ARM and Thumb Instruction Set

Recently, I've been asked about the code in "TinyInjector". The code for calling fuctions in remote process made somebody confused. Let's take a look at the code.

  regs.ARM_pc = function_addr;
  if (regs.ARM_pc & 1) {
    // thumb
    regs.ARM_pc &= (~1u);
    regs.ARM_cpsr |= CPSR_T_MASK;
  } else {
    // arm
    regs.ARM_cpsr &= ~CPSR_T_MASK;
  }

The code is taken from the fuction "CallRemoteFuction". The purpose of it is to mask the CPSR and PC register according to the instruction set. It's complicated to explain every detail of ARM and Thumb instruction set. I'll just cover the main points of it, but that's enough to understand the code above.

Thumb Instruction Set

RISC processors execute instruction in a single clock cycle, the execution is faster on RISC processors than on a CISC processor with the same clock speed.

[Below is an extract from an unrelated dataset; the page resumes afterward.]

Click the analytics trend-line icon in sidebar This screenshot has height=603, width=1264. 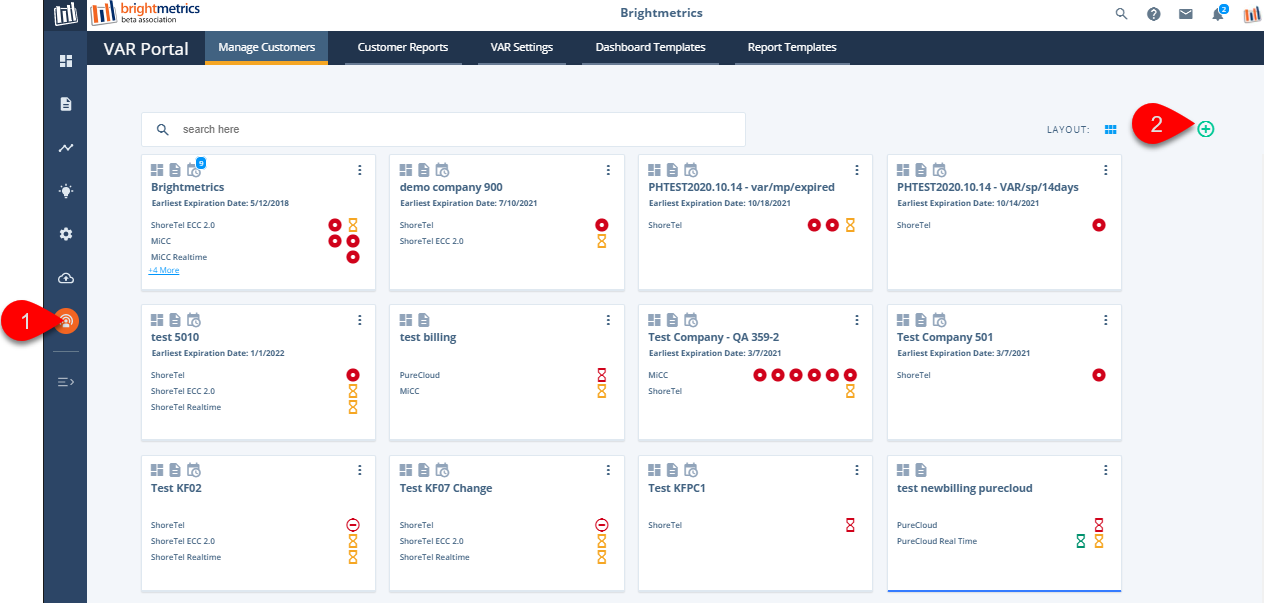pos(65,147)
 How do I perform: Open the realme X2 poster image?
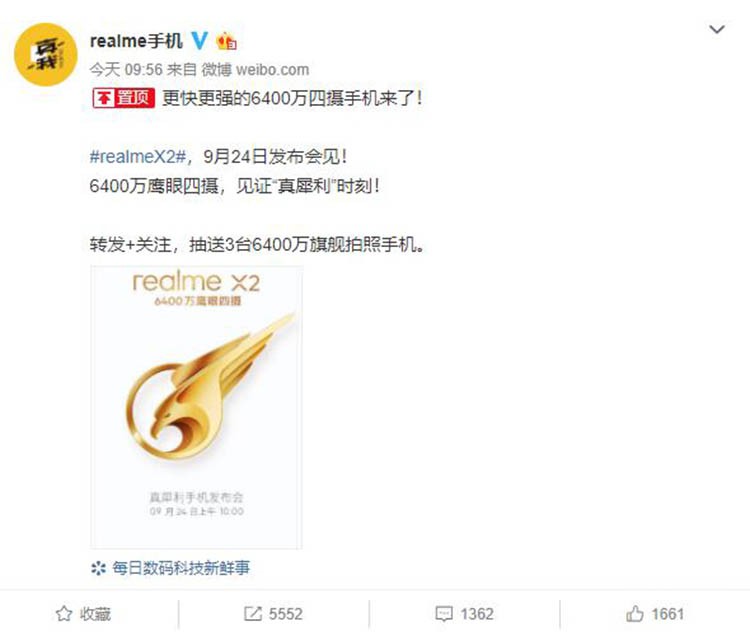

However, the same program requires more memory on RISC processor. Many operations which can be accomplished by a single instruction on CISC processor requires three or more instructions on RISC processor. Memory is more critical than the execution speed for most embedded devices. To reduce the memory cost, ARM introduced the Thumb instruction set.
One instruction in ARM instruction set is 32-bit, while in Thumb instruction set, it's 16-bit, which makes Thumb instruction set more memory-efficient. The Thumb instruction set can be regarded as a shorthand for 32-bit ARM instructions. Most operations accomplished in one ARM instruction can be substituted by one or several Thumb instructions. There're some exceptions like code related to low-level device drivers and exception handler.

CPSR

There's a special register CPSR, Current Program Status Register, which the thumb status bit lies(T). The bits in this register is allocated like below:

31 30 29 28 27 24 19 … 16 9 8 7 6 5 4 … 0
N Z C V Q J GE[3:0] E A I F T M[4:0]

The bit indicating Thumb state is bit 5, value 0 for ARM state and value 1 for Thumb state. So we defined the CPSR_T_MASK 1u << 5. Detail information about CPSR can be found at "ARM architecture".

Switch States

The usual method to switch to Thumb state is via the BX/BLX instructions. The usage of these instructions is not part of this post. The CPU will examine the least significant bit(also known as LSB) of the target address to determine the instruction state when executing branch instructions. We have mentioned above, all instructions in ARM processor are 32-bit or 16-bit aligned, so the LSB can be used as an indicator of instruction set. If the LSB is 1, the processor switches to Thumb state, and the actual target address is (*(PC) - 1), as the processor plus 1 to indicate the Thumb instruction state. Now the code above is not hard to understand.